La felicidad se ha convertido en uno de los negocios más rentables del mundo. Mientras millones de personas buscan sentirse mejor, reducir el estrés, aumentar su productividad o encontrar equilibrio emocional, una enorme industria global obtiene ganancias vendiendo productos y servicios asociados al bienestar.
Desde aplicaciones de meditación y relojes inteligentes hasta retiros espirituales, cursos de desarrollo personal, coaching, gimnasios, suplementos alimenticios y experiencias de relajación, la promesa de una vida más feliz se ha transformado en un mercado multimillonario.
De acuerdo con el Global Wellness Institute, la economía mundial del bienestar alcanzó un valor estimado de 6.3 billones de dólares, una cifra equivalente a más de tres veces el Producto Interno Bruto de México.
Este mercado incluye sectores como actividad física, salud mental, nutrición, bienestar laboral, turismo wellness, medicina preventiva y productos para el cuidado personal.
Las proyecciones indican que seguirá creciendo durante los próximos años impulsado por el envejecimiento de la población, el aumento de los problemas de salud mental y la influencia de las redes sociales.
La búsqueda del bienestar sí tiene un costo cada vez más visible en la economía de los hogares mexicanos. Gimnasios, aplicaciones de meditación, terapias, suplementos alimenticios, cursos de desarrollo personal, experiencias de relajación, actividades recreativas y productos de cuidado personal forman parte de una creciente industria que promete ayudar a las personas a sentirse mejor, más plenas y satisfechas con sus vidas.
Aunque no existe una categoría oficial denominada «gasto en felicidad», datos de la Encuesta Nacional de Ingresos y Gastos de los Hogares (ENIGH) del INEGI muestran que las familias destinan una proporción importante de sus recursos a rubros vinculados con el bienestar físico, emocional y social.

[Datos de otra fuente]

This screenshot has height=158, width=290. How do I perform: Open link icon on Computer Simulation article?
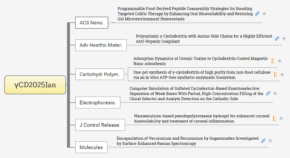coord(268,93)
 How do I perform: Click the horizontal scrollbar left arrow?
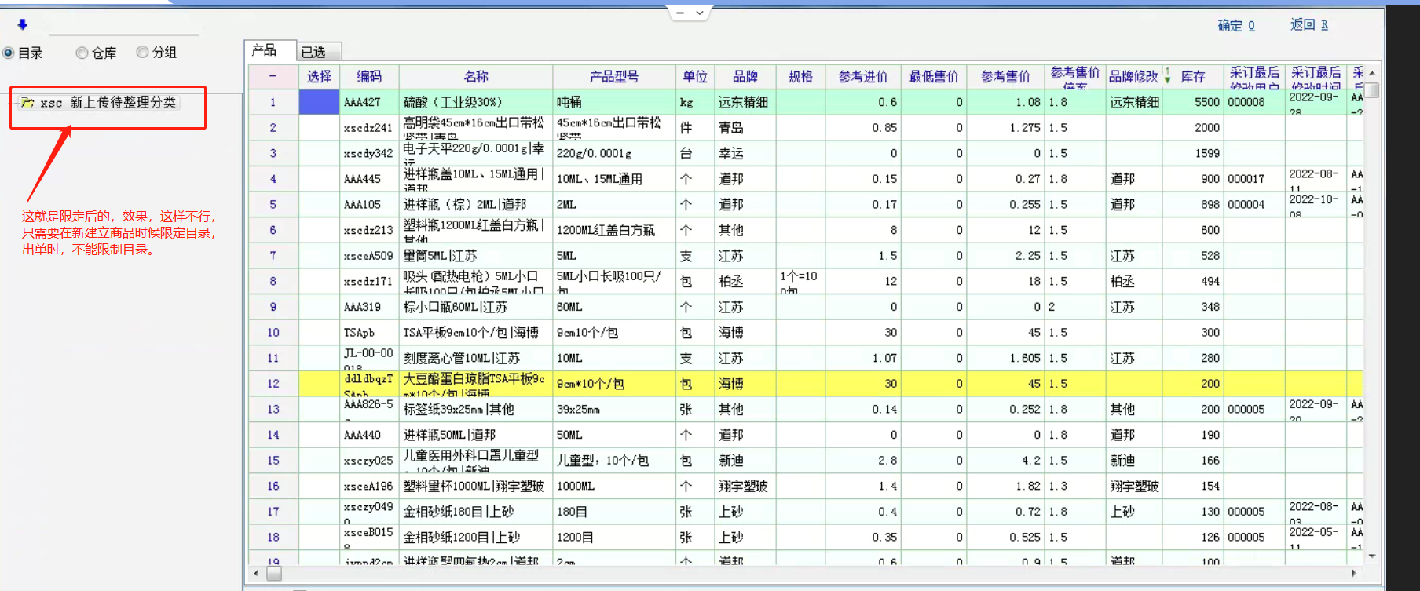pyautogui.click(x=255, y=573)
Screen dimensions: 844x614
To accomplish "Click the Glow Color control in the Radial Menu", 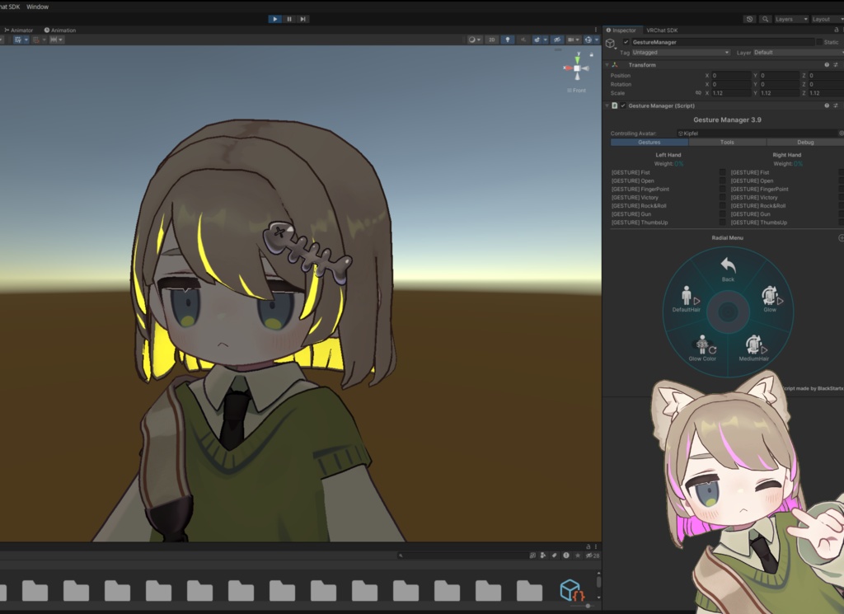I will coord(702,349).
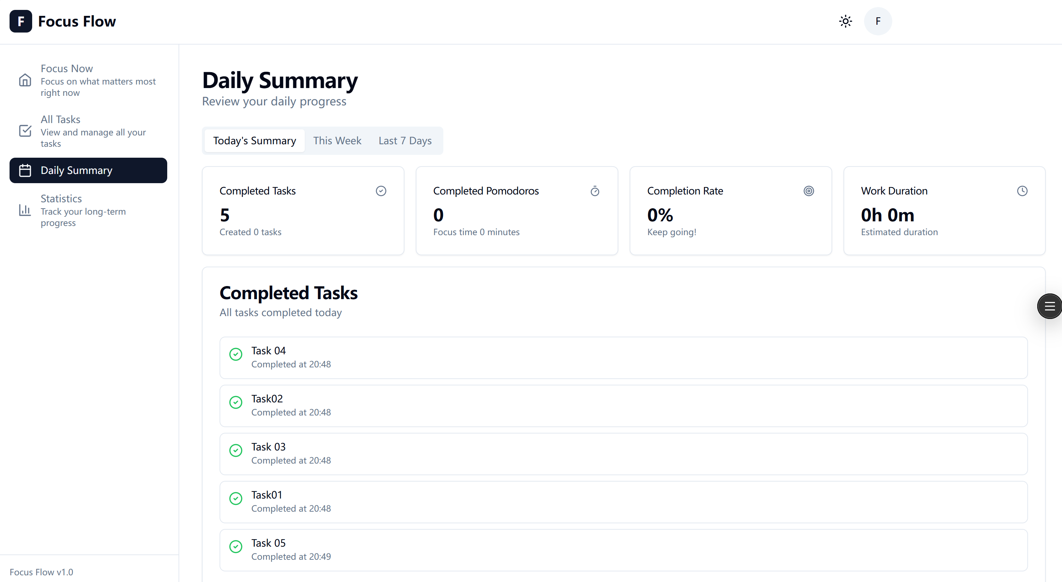Open the user avatar F menu

pos(878,21)
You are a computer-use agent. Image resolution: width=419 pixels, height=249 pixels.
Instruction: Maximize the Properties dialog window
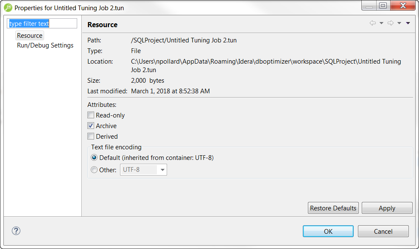[x=383, y=6]
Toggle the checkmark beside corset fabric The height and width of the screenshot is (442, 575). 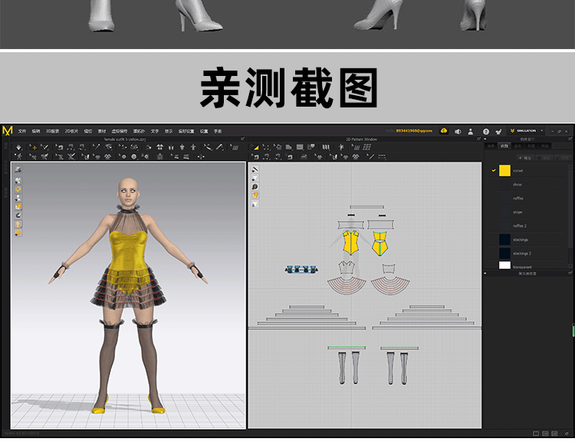coord(494,170)
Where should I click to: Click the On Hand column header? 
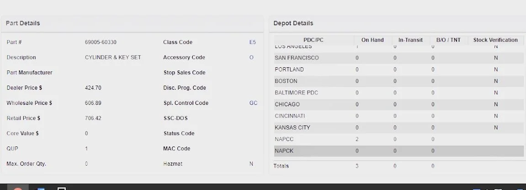(x=372, y=40)
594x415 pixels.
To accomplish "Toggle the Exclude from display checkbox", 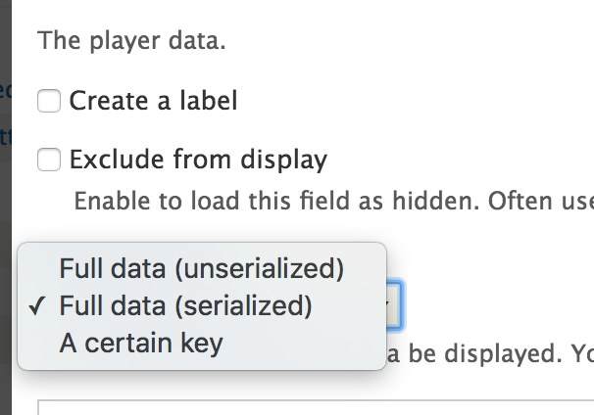I will click(49, 160).
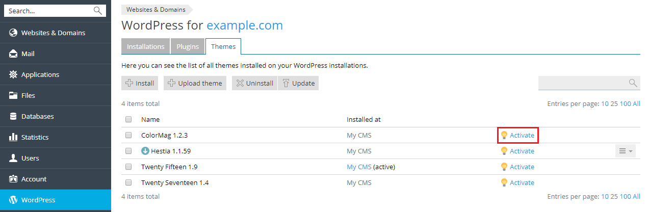Click the Statistics bar chart icon
Screen dimensions: 648x212
pyautogui.click(x=13, y=137)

Tan solo en recreación y cultura, los hogares mexicanos gastan en promedio alrededor de 4 por ciento de su presupuesto; en salud, cerca de 3 por ciento; y en cuidado personal, accesorios y efectos personales otro porcentaje relevante.
Sumados a actividades deportivas, entretenimiento, viajes y servicios de bienestar, estos desembolsos pueden representar hasta una quinta parte del gasto familiar anual.
El fenómeno ocurre en un contexto donde redes sociales, influencers, aplicaciones móviles y campañas publicitarias promueven constantemente fórmulas para alcanzar la felicidad.